The stent graft used in chest arteries is a polyester tube covered by metal webbing. It is delivered with a catheter (thin tube). The surgeon inserts the catheter in a groin artery, and guides it to the thoracic aorta (chest artery). Once the stent graft is deployed from the catheter, the device expands outward to the walls of the artery. Depending on the patient, the stent graft is roughly 1 inch to 2 inches wide and 4 to 8 inches long, said Dr. Michael Tuchek, who has conducted several clinical trials of aortic stent grafts. Tuchek is a clinical assistant professor in the Department of Thoracic and Cardiovascular Surgery at Loyola University Chicago Stritch School of Medicine.
In a study researchers compared 195 patients who received the new stent graft with 189 patients who underwent traditional open chest surgery. About 84 percent of the open chest surgery patients experienced major complications, compared with only 41 percent in the stent graft group. After 12 months, 11.6 percent of the open chest surgery patients had died of aneurysm-related causes, compared with 3.1 percent in the stent graft group.

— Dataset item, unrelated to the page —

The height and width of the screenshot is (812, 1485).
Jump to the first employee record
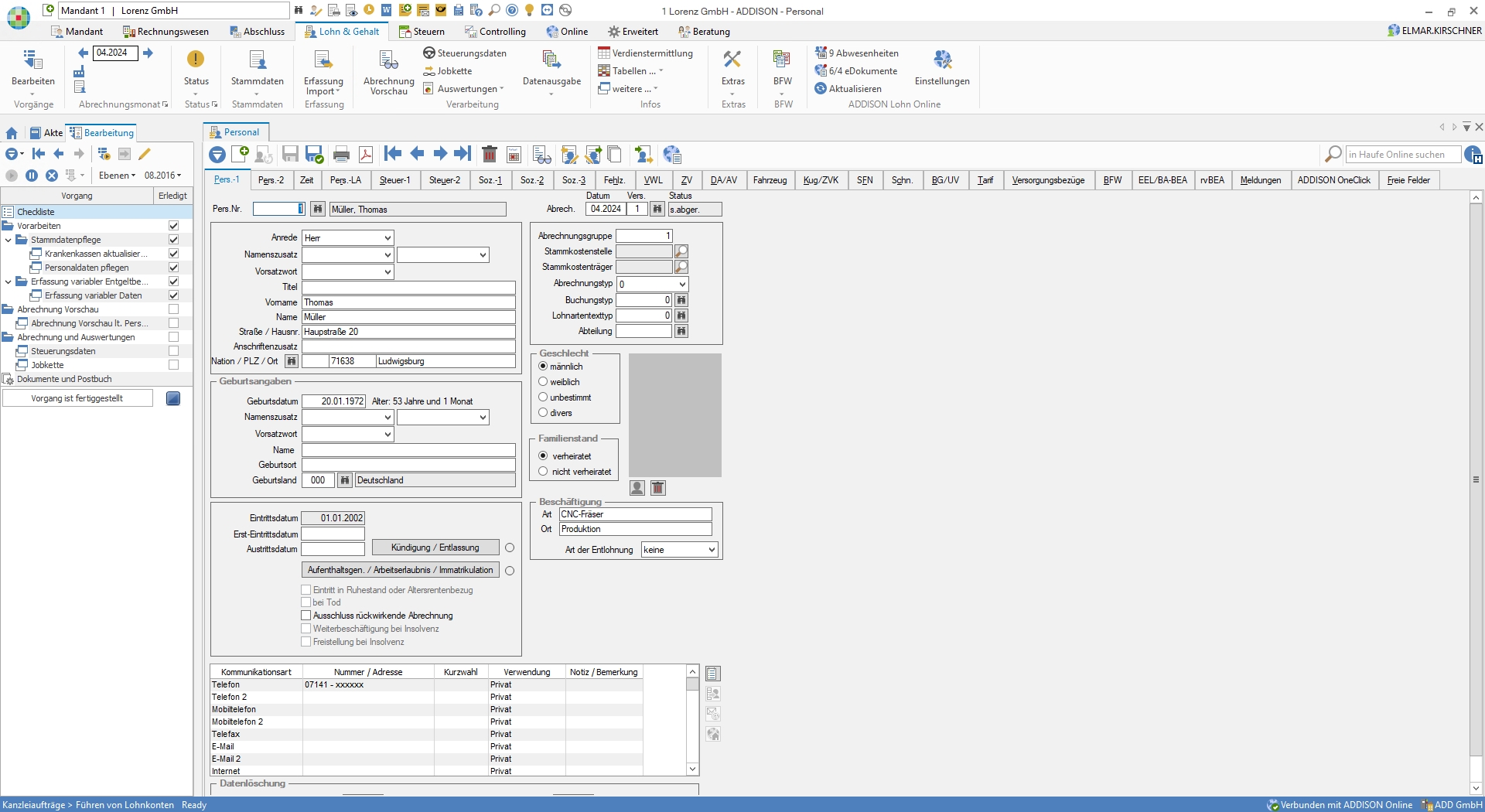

Loyola's thoracic aortic disease clinic follows more than 1,000 patients. About 80 percent of the patients have aortic aneurysms. Other conditions treated at the clinic include aortic dissection (the inner layer of the aorta's artery wall splits open) and ulcerated plaques (irregular buildup of cholesterol and other deposits in the aortic walls).
Risk factors for aneurysms and other aortic defects include smoking, hardening of the arteries, diabetes, family history, high blood pressure and congenital disorders such as Marfan syndrome. Many people do not realize they have aneurysms until the bulges are detected on CT scans or MRIs.